Mr Matsuzaki was in Perth recently for a meeting with international union delegates to discuss worker safety and environmental concerns in shipyards in south-west Asia.
Joining him on a panel was Indian union delegate and vice chairman of the ship-breaking and -building sector VV Rane.
Mr Rane says the Indian union had fought hard for protection for its workers and, with the help of the country's Supreme Court, implemented laws to protect workers.
"(The) majority of the yards are having ISO* certifications. ISO (International Organisation for Standardisation)certification is, we can say, a pre-requirement of getting the yards compliant with the Hong Kong Convention. And around more than 10 yards apply the Hong Kong Convention requirements, and we are targeting 40 yards will comply the requirement of the Hong Kong Convention very soon."
But Mr Rane says Pakistan and Bangladesh still need world governments to sign the convention before it can be ratified. He says the shipbuilders and their governments have a moral obligation to ensure the ships are recycled safely and correctly.
Australian Manufacture Workers' Union assistant secretary Glenn Thompson says the Australian government could be a leader in the region by signing the convention.

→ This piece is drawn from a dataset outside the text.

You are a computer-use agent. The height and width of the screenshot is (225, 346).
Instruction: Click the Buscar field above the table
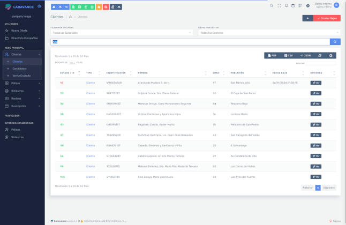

"Well, this is an issue about workers and worker safety. This is not about the politics of unions in Australia. This is about what is the right thing for Australia to do to be a good global citizen."
A Department of Infrastructure and Regional Development spokesman says Australia has a relatively small ocean-going fleet and does not recycle ships on such a large scale.
He says the government acknowledges the concerns about ship recycling in various parts of the world.
He says, although Australia is not considering signing the convention, it acknowledges the convention's significance and will be monitoring its progress into force.